Docker with --rm needs empty PERSISTENCE_DATA_PATH

I found out, that if you use the same data-directory with a new created docker container, the client will not work anymore.

I use this Python Code for testing:

import weaviate

client = weaviate.connect_to_local(host="127.0.0.1", port=7776)
print(client.is_ready())
client.close()

With a new container and a new (empty) data-directory the result is: True

With the same and restarted container an the prev. used data-directory the result is: True

With a new container and a prev. used data-directory the result is: False

hi @ksrev !!

Welcome to our community :hugs:

Could you detail the step by step used for that outcome?

Also, is there any error logs from the server on the situation it is not working?

Thanks!

Hello @DudaNogueira,

there are no special steps required. What I’ve discovered is that when using persistent storage (either a Docker volume or a bound local directory), the database only works correctly with the original container it was initialized with.

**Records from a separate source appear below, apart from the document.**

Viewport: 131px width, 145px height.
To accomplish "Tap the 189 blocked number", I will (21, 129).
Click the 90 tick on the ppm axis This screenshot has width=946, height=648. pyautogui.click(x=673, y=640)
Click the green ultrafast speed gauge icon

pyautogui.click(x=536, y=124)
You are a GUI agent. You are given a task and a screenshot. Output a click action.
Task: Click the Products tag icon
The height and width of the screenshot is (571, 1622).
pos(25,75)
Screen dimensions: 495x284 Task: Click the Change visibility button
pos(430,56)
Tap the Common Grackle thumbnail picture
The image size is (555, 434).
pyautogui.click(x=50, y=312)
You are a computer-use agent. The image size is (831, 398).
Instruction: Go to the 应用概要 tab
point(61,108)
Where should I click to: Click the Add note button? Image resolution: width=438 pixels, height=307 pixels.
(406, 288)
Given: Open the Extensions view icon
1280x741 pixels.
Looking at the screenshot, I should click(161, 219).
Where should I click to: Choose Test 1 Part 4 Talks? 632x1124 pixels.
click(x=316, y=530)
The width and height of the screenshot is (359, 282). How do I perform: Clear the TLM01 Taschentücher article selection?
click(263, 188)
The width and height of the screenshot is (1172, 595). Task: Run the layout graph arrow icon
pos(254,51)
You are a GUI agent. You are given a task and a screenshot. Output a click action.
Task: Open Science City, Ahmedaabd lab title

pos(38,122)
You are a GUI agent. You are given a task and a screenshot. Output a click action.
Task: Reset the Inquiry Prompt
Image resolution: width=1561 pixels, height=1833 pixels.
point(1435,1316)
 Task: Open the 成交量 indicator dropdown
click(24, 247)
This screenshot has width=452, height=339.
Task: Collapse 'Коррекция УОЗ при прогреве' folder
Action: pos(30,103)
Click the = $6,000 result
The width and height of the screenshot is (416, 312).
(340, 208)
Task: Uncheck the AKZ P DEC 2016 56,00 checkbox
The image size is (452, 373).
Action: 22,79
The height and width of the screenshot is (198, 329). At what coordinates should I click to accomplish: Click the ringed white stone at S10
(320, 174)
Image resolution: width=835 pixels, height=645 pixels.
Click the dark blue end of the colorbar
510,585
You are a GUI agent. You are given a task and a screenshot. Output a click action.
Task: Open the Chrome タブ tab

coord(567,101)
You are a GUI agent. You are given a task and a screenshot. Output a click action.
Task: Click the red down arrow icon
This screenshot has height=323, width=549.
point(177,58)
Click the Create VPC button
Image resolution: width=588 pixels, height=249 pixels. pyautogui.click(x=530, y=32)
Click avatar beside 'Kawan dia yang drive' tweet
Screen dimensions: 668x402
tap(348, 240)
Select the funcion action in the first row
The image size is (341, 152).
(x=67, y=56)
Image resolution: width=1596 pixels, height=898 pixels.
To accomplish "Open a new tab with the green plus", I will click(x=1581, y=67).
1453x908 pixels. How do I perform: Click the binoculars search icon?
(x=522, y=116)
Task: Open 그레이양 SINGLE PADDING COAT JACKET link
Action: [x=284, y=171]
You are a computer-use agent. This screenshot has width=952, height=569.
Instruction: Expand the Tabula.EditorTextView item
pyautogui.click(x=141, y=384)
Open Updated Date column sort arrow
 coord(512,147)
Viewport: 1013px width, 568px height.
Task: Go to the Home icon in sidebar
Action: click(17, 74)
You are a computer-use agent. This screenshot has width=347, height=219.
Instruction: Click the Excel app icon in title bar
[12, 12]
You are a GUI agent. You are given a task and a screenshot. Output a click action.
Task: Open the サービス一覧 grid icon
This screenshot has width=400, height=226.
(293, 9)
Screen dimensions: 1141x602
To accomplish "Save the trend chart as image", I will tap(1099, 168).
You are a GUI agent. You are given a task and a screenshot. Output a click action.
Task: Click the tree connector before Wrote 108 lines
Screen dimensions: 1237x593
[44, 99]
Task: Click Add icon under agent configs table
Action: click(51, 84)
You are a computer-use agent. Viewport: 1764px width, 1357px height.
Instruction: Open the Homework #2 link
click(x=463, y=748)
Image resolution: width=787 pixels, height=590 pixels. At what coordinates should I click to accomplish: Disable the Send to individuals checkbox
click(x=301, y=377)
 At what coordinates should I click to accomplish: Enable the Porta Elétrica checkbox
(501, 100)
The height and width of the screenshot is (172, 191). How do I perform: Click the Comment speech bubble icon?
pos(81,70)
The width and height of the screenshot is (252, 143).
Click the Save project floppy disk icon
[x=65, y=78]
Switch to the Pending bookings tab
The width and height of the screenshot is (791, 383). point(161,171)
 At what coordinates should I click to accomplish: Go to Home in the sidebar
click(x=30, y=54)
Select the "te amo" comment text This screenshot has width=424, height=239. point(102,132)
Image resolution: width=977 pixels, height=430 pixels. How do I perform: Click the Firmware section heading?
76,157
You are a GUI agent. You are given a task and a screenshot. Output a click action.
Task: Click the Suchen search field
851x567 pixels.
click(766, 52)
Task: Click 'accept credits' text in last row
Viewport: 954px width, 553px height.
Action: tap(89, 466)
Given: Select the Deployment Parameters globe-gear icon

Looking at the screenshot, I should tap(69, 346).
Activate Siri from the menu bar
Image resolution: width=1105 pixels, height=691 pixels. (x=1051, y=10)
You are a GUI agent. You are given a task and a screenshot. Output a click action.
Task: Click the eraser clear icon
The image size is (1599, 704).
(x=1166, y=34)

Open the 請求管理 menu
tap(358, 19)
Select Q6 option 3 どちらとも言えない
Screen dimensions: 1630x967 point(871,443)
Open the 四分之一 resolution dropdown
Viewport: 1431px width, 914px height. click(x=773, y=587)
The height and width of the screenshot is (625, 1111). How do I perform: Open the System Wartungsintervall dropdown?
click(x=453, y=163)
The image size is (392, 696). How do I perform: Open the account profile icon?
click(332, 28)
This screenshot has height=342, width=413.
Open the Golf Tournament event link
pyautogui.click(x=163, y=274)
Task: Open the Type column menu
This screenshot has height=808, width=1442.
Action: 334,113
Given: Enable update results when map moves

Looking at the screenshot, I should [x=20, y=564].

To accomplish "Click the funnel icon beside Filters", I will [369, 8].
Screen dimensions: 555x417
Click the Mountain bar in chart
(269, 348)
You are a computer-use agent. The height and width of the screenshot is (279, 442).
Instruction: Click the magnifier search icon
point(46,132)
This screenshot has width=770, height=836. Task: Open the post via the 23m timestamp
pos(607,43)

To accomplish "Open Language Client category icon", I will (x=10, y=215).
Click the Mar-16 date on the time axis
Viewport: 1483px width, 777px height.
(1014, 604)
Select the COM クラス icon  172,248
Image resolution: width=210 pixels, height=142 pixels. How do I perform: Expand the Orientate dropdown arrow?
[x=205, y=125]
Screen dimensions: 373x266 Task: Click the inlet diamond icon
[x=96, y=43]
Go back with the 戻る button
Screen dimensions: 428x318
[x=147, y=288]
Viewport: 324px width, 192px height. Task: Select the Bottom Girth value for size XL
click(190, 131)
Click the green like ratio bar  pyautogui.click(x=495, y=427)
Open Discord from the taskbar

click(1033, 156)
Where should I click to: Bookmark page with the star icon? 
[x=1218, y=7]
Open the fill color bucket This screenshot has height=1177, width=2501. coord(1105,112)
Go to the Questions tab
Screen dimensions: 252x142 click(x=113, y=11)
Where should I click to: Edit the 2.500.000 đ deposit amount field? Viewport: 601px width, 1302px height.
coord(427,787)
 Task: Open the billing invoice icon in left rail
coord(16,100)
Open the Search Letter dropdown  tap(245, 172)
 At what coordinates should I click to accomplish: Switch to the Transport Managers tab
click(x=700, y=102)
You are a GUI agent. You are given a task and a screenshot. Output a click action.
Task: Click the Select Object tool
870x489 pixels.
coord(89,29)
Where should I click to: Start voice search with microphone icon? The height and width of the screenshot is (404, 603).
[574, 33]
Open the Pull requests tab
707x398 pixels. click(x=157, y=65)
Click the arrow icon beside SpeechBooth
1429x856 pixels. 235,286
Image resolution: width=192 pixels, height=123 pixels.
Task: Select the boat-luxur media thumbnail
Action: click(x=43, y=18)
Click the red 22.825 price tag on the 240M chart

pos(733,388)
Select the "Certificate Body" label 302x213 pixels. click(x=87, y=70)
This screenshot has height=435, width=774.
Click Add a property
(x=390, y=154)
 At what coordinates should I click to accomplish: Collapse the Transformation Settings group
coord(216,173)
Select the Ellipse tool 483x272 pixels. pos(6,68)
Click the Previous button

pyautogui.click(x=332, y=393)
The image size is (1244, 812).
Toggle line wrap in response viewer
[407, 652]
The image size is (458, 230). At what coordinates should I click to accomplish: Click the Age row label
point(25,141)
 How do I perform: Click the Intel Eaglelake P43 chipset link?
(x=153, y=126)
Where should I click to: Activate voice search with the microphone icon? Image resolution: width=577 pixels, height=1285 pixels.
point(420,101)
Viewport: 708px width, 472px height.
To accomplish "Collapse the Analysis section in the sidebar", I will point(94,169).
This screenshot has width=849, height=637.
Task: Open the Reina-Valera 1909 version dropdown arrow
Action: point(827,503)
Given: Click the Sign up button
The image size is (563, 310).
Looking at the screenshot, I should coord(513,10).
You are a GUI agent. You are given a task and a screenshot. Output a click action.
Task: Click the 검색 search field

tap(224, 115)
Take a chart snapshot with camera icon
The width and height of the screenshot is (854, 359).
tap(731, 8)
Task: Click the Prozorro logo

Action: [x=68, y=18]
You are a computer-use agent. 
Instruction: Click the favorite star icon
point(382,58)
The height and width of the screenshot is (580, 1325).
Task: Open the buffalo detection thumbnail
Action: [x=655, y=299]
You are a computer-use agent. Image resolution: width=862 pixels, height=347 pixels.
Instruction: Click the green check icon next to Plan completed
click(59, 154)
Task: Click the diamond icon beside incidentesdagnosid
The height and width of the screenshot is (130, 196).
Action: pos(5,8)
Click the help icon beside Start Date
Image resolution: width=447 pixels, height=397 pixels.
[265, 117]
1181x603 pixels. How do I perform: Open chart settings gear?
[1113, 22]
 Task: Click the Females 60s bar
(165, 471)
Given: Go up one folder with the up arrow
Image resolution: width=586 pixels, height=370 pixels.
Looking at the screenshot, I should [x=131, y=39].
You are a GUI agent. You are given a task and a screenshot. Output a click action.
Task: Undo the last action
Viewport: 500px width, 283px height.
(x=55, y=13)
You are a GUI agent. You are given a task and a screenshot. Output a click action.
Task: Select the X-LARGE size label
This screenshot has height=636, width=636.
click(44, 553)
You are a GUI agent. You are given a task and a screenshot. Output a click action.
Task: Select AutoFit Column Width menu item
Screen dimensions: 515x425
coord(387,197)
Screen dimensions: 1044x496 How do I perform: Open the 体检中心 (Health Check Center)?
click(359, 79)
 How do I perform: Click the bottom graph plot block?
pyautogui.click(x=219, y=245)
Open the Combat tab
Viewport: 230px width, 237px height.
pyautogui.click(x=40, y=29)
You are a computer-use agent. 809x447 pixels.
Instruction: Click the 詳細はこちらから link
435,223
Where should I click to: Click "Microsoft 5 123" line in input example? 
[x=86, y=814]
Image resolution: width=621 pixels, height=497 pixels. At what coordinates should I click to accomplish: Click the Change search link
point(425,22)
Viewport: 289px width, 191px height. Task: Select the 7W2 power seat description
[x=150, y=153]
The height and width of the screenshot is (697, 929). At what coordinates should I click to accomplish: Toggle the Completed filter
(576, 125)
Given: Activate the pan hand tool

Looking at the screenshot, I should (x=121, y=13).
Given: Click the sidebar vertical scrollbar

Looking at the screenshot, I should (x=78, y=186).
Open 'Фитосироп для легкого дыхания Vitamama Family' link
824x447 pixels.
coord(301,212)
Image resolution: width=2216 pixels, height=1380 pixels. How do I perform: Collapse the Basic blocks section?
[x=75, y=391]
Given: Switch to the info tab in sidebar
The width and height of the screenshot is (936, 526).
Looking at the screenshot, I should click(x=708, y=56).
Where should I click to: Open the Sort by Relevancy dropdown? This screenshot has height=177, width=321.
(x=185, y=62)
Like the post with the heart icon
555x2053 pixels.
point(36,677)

It appears that some crucial data is stored outside the designated persistent data directory. As a result, simply reusing the same volume with a new container — even if it’s based on the same image version — leads to issues. The code I posted in my initial message will then return False.

To reproduce the issue, just delete the original container, spin up a new one with the same image version, and mount the previously used volume. The problem should reoccur.

I haven’t seen any error messages or hints indicating what exactly went wrong. But to be fair, I’m not an expert when it comes to digging into Docker containers.

I compared both containers and eventually noticed a difference. The second container — the one I created later and attached to the data directory of the first — shows recurring error messages in its Docker log.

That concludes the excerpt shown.